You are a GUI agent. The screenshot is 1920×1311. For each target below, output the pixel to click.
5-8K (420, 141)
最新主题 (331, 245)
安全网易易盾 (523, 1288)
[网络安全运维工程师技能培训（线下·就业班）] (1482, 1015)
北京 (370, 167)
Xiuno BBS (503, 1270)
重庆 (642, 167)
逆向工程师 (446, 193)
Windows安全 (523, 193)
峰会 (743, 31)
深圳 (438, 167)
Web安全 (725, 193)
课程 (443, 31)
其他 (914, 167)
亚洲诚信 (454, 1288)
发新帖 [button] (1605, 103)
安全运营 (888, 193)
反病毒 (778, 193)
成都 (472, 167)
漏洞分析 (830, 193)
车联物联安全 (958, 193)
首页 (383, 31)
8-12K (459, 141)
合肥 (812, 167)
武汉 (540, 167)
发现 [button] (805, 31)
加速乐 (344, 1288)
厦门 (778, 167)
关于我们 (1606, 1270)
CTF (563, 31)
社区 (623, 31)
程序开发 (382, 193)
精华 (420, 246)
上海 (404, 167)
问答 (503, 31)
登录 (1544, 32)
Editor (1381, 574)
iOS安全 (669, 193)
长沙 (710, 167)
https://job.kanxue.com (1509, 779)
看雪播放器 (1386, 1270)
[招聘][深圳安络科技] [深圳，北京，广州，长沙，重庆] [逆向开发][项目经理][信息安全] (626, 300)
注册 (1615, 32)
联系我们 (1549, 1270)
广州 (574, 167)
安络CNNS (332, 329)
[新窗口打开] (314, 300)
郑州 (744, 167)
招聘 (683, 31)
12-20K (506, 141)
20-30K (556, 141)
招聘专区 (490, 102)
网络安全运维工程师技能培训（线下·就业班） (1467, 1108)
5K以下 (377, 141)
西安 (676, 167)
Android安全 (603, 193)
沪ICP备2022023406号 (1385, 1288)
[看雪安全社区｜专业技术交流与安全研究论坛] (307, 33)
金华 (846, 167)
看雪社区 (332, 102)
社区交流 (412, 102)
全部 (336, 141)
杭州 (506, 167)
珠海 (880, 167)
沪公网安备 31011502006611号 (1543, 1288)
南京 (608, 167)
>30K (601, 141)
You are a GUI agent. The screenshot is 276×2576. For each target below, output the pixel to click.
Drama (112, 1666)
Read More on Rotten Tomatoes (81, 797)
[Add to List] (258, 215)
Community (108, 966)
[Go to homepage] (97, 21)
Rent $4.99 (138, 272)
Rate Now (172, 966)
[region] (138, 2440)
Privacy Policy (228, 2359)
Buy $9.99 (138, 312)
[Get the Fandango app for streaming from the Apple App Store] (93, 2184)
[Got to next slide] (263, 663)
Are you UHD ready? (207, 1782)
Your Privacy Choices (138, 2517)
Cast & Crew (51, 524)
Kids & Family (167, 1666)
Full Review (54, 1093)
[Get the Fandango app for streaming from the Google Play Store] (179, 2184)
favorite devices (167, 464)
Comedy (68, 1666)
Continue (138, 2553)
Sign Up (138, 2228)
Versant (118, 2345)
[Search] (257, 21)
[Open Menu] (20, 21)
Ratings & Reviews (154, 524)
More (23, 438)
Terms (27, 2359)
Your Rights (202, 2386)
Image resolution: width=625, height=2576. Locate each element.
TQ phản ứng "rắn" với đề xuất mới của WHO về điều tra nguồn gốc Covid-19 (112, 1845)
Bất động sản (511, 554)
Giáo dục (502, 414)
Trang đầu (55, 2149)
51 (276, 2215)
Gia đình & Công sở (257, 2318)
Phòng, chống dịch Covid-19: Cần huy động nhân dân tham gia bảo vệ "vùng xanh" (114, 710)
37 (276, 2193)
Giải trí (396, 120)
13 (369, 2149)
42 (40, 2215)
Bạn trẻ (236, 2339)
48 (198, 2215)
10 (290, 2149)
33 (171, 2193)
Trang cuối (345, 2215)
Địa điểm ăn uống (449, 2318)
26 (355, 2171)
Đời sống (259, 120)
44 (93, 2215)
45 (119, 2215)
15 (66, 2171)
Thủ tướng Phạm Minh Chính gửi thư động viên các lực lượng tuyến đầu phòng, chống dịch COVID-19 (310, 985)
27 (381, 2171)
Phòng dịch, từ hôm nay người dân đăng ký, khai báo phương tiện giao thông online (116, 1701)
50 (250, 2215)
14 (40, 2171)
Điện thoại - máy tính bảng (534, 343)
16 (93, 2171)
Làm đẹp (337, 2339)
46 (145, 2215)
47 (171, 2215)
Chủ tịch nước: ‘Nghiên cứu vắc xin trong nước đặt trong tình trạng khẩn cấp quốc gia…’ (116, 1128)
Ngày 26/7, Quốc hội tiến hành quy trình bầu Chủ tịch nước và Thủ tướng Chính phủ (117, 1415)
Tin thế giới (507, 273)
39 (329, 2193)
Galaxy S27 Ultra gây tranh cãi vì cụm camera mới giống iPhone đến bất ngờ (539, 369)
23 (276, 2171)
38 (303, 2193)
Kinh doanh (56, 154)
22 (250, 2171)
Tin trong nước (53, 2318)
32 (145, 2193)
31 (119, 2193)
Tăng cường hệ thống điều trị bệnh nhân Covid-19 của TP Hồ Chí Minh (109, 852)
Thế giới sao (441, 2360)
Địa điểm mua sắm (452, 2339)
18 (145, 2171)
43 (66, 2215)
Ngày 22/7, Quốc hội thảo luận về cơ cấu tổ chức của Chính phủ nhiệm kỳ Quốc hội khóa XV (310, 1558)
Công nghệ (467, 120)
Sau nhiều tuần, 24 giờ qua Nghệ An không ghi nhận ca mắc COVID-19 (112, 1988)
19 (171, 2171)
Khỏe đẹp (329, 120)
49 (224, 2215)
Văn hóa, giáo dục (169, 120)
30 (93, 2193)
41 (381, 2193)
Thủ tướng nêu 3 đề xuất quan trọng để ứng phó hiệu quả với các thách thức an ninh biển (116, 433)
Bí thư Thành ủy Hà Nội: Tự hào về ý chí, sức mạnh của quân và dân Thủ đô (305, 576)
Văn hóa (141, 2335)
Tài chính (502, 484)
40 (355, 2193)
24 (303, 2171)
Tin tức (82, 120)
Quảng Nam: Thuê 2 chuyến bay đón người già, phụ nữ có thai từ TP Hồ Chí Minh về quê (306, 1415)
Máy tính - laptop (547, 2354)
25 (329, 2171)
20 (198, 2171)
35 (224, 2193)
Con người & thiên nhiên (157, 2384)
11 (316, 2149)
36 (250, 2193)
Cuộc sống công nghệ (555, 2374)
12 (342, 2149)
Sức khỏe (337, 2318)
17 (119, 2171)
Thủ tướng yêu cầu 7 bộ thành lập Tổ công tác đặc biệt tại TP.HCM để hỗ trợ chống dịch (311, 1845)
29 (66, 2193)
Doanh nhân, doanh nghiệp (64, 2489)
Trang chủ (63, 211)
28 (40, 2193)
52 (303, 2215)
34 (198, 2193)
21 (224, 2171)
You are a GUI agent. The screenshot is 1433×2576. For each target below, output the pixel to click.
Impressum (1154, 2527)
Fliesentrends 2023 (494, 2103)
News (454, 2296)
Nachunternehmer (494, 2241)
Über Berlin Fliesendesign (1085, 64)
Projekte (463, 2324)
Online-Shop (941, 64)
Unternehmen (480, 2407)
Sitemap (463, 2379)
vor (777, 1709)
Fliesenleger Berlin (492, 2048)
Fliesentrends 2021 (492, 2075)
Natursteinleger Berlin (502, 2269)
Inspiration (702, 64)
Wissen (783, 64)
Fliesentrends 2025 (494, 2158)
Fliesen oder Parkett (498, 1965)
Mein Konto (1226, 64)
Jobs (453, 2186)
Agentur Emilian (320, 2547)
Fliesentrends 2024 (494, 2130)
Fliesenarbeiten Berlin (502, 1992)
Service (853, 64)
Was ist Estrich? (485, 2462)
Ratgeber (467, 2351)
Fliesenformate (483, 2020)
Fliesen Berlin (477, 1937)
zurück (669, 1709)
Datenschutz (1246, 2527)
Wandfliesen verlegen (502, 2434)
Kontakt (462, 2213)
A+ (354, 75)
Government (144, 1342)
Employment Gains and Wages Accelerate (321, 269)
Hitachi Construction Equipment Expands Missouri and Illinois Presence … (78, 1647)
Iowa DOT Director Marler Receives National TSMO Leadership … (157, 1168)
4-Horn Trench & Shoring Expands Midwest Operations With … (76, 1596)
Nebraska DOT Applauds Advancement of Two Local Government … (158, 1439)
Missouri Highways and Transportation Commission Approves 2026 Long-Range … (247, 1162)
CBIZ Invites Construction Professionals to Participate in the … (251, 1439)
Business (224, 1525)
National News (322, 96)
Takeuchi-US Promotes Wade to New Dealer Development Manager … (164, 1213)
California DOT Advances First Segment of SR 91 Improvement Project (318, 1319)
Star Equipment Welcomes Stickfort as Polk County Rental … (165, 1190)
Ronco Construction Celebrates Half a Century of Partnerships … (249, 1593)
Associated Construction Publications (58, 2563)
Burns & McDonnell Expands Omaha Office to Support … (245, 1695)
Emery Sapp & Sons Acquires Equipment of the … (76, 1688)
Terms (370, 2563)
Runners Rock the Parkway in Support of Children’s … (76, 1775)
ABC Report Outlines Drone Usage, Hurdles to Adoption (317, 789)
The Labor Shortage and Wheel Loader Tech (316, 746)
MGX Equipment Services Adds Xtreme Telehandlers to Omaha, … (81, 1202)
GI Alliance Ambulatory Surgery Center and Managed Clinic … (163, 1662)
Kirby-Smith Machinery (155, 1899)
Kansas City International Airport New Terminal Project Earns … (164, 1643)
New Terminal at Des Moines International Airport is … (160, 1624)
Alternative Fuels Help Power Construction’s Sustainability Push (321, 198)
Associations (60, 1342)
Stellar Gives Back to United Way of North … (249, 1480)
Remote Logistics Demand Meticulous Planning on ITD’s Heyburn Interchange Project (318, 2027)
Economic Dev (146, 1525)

______________________________

■ Goal of the exercise
What are the lines of the data above that include the string "Expands"? Copy them.

■ Result of the exercise
Hitachi Construction Equipment Expands Missouri and Illinois Presence … (78, 1647)
4-Horn Trench & Shoring Expands Midwest Operations With … (76, 1596)
Burns & McDonnell Expands Omaha Office to Support … (245, 1695)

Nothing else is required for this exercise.